Hand back the entries below exactly.

BEGIN Data supplied

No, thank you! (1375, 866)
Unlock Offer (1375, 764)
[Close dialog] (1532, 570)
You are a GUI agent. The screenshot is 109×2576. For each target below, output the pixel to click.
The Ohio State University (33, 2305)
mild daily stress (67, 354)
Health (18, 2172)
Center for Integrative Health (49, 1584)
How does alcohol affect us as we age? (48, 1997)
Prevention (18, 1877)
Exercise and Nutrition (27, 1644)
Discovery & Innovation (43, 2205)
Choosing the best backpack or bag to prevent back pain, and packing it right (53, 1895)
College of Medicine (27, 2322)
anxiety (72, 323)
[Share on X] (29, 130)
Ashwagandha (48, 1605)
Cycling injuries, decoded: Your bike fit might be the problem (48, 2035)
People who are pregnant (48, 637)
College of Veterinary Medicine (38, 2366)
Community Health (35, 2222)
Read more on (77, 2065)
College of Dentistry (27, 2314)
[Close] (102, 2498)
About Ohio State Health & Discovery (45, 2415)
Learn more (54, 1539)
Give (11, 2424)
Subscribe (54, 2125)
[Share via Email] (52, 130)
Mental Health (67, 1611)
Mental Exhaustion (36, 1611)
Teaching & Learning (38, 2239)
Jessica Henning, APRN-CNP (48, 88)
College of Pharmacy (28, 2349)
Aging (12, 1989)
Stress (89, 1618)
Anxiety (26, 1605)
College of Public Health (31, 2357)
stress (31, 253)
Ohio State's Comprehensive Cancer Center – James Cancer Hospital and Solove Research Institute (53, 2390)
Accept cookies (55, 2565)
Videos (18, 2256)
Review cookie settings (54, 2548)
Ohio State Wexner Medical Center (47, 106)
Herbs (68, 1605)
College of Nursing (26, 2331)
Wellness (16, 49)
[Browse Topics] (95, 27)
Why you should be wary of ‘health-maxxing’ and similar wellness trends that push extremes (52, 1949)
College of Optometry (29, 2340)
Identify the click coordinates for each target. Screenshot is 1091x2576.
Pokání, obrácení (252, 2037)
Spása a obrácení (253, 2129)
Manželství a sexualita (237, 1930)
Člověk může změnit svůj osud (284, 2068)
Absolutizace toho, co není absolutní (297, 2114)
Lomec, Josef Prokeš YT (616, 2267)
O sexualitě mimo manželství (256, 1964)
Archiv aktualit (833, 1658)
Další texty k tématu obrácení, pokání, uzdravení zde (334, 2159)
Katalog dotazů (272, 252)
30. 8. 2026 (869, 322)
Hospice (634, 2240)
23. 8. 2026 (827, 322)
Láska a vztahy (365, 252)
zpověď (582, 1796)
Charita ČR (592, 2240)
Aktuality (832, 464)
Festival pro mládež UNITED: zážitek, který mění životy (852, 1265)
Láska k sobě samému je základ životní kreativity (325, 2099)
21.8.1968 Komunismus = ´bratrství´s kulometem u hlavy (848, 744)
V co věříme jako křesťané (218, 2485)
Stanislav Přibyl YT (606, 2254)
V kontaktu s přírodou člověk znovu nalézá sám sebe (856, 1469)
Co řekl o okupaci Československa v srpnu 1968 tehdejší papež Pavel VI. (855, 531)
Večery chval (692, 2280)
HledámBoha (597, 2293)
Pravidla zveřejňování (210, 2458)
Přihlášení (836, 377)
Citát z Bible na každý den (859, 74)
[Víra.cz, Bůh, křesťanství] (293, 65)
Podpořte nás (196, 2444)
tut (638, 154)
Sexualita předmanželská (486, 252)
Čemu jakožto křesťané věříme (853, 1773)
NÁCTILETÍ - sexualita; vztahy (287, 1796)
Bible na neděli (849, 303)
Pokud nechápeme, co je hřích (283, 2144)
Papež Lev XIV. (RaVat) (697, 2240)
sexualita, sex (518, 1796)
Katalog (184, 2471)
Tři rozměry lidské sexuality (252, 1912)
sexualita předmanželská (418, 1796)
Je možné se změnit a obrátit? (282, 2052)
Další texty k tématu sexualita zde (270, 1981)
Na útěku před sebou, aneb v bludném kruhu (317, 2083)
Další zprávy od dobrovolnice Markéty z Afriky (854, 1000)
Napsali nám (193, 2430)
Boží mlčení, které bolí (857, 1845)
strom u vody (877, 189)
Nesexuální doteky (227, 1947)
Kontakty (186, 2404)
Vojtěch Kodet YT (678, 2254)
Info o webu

END Data supplied

- Written solution -
No, thank you! (1375, 866)
Unlock Offer (1375, 764)
[Close dialog] (1532, 570)
You are a GUI agent. The screenshot is 109×2576. For each target below, output the pixel to click.
The Ohio State University (33, 2305)
mild daily stress (67, 354)
Health (18, 2172)
Center for Integrative Health (49, 1584)
How does alcohol affect us as we age? (48, 1997)
Prevention (18, 1877)
Exercise and Nutrition (27, 1644)
Discovery & Innovation (43, 2205)
Choosing the best backpack or bag to prevent back pain, and packing it right (53, 1895)
College of Medicine (27, 2322)
anxiety (72, 323)
[Share on X] (29, 130)
Ashwagandha (48, 1605)
Cycling injuries, decoded: Your bike fit might be the problem (48, 2035)
People who are pregnant (48, 637)
College of Veterinary Medicine (38, 2366)
Community Health (35, 2222)
Read more on (77, 2065)
College of Dentistry (27, 2314)
[Close] (102, 2498)
About Ohio State Health & Discovery (45, 2415)
Learn more (54, 1539)
Give (11, 2424)
Subscribe (54, 2125)
[Share via Email] (52, 130)
Mental Health (67, 1611)
Mental Exhaustion (36, 1611)
Teaching & Learning (38, 2239)
Jessica Henning, APRN-CNP (48, 88)
College of Pharmacy (28, 2349)
Aging (12, 1989)
Stress (89, 1618)
Anxiety (26, 1605)
College of Public Health (31, 2357)
stress (31, 253)
Ohio State's Comprehensive Cancer Center – James Cancer Hospital and Solove Research Institute (53, 2390)
Accept cookies (55, 2565)
Videos (18, 2256)
Review cookie settings (54, 2548)
Ohio State Wexner Medical Center (47, 106)
Herbs (68, 1605)
College of Nursing (26, 2331)
Wellness (16, 49)
[Browse Topics] (95, 27)
Why you should be wary of ‘health-maxxing’ and similar wellness trends that push extremes (52, 1949)
College of Optometry (29, 2340)
Identify the click coordinates for each target. Screenshot is 1091x2576.
Pokání, obrácení (252, 2037)
Spása a obrácení (253, 2129)
Manželství a sexualita (237, 1930)
Člověk může změnit svůj osud (284, 2068)
Absolutizace toho, co není absolutní (297, 2114)
Lomec, Josef Prokeš YT (616, 2267)
O sexualitě mimo manželství (256, 1964)
Archiv aktualit (833, 1658)
Další texty k tématu obrácení, pokání, uzdravení zde (334, 2159)
Katalog dotazů (272, 252)
30. 8. 2026 (869, 322)
Hospice (634, 2240)
23. 8. 2026 (827, 322)
Láska a vztahy (365, 252)
zpověď (582, 1796)
Charita ČR (592, 2240)
Aktuality (832, 464)
Festival pro mládež UNITED: zážitek, který mění životy (852, 1265)
Láska k sobě samému je základ životní kreativity (325, 2099)
21.8.1968 Komunismus = ´bratrství´s kulometem u hlavy (848, 744)
V co věříme jako křesťané (218, 2485)
Stanislav Přibyl YT (606, 2254)
V kontaktu s přírodou člověk znovu nalézá sám sebe (856, 1469)
Co řekl o okupaci Československa v srpnu 1968 tehdejší papež Pavel VI. (855, 531)
Večery chval (692, 2280)
HledámBoha (597, 2293)
Pravidla zveřejňování (210, 2458)
Přihlášení (836, 377)
Citát z Bible na každý den (859, 74)
[Víra.cz, Bůh, křesťanství] (293, 65)
Podpořte nás (196, 2444)
tut (638, 154)
Sexualita předmanželská (486, 252)
Čemu jakožto křesťané věříme (853, 1773)
NÁCTILETÍ - sexualita; vztahy (287, 1796)
Bible na neděli (849, 303)
Pokud nechápeme, co je hřích (283, 2144)
Papež Lev XIV. (RaVat) (697, 2240)
sexualita, sex (518, 1796)
Katalog (184, 2471)
Tři rozměry lidské sexuality (252, 1912)
sexualita předmanželská (418, 1796)
Je možné se změnit a obrátit? (282, 2052)
Další texty k tématu sexualita zde (270, 1981)
Na útěku před sebou, aneb v bludném kruhu (317, 2083)
Další zprávy od dobrovolnice Markéty z Afriky (854, 1000)
Napsali nám (193, 2430)
Boží mlčení, které bolí (857, 1845)
strom u vody (877, 189)
Nesexuální doteky (227, 1947)
Kontakty (186, 2404)
Vojtěch Kodet YT (678, 2254)
Info o webu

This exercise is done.